Algo que me fue muy difícil fue aprender a bañarme en el mar. Al comienzo me llevaba mi mamá y casi en la orilla me cogía de los brazos y me hacía saltar las olas. Claro que eran pequeños tumbitos, pero para mí eran olasas. Y nunca me atrevía a ir más allá, le tenía mucho miedo al tamaño del mar, a las olas, a la gran masa de agua y sobre todo al imaginar que quizá no podría salir. Un buen día mi papá decidió hacerme perder el miedo al mar: me cargó y me metió al mar, mientras yo gritaba, lloraba y pataleaba de terror. Lloraba porque no quería que me metieran al mar, más allá de la orilla. El siguiente recuerdo que tengo es que yo lloraba y pataleaba porque no quería que me saquen del mar... Mi papá iba a sacarme cuando ya calculaban que tenía las manos y los pies arrugados.

A pesar de que aún no sabía nadar, me gustaba meterme lo más adentro que el miedo a las grandes olas me lo permitiera. Un placer que no podría darme en estos días, era el echarme al sol apenas salido del mar, sintiendo como el calor del sol me iba secando y me quedaba dormido. Siempre me gustó achicharrarme y jamás pasó por mi cabeza el usar un bronceador, ni siquiera existían aún los bloqueadores y el ozono era un tema algo lejano.

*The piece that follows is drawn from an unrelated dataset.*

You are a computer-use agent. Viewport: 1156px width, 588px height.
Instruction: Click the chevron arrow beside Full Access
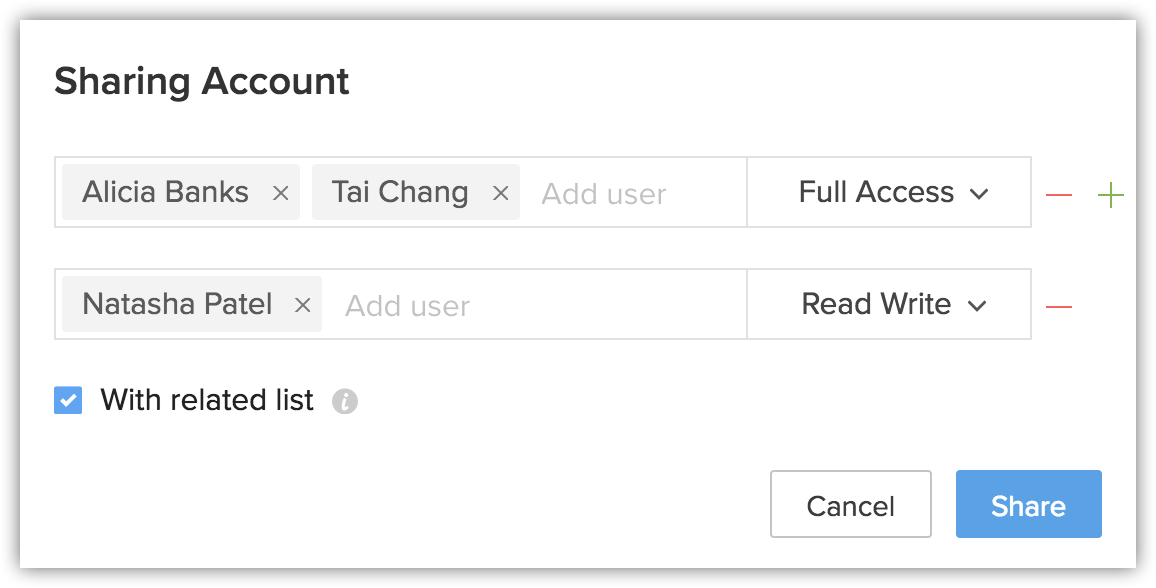point(978,194)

Pocos años después, encontramos una nueva playa de la cual algunos amigos nos habían hablado: la arena era distinta, más gruesa y no se pegaba al cuerpo como la de Santa María. Además se encontraba conchitas de colores y la visitaba poca gente. Así que un buen día decidimos conocerla. Fue así como empezamos a ir al "Silencio". Lo único que no me gustaba era la rampa de acceso y salida al mismo: un camino de tierra bastante empinado. Para entonces ya había descubierto mi miedo a la altura, uno de tantos miedos que trataría de ir superando con el tiempo, así que siempre me preocupaba la entrada o salida de la playa. Años después, se llenaría de restaurantes, ambulantes, montones de gente y sería un martirio visitarla, pero tuvimos la suerte de poder aprovecharla cuando todavía se asemejaba a un pequeño paraíso.

Los únicos contratiempos para mí, fueron la pérdida de algunos juguetes que se me ocurrió enterrar jugando. Alguna vez llevé carritos y les hice túneles en la arena y jugué a la persecución y al derrumbe, dejando los autitos atrapados bajo la arena. El juego nunca acabó porque hasta eld día de hoy deben seguir enterrados allí, ya que nunca los pude volver a encontrar. El otro contratiempo algo recurrente eran las erisipelas. Algunas de las veces que me tiraba a dormir al sol, éste no tenía compasión de mi espalda y yo regresaba a casa con un bonito color morado. Hasta hoy venden el caladryl que sirve para todo tipo de quemaduras. El olor del mismo, que siempre me agradó, me hace recordar siempre los tiempos de playa, cuando con el tiempo aprendí a perderlo el miedo al mar, pero nunca el respeto.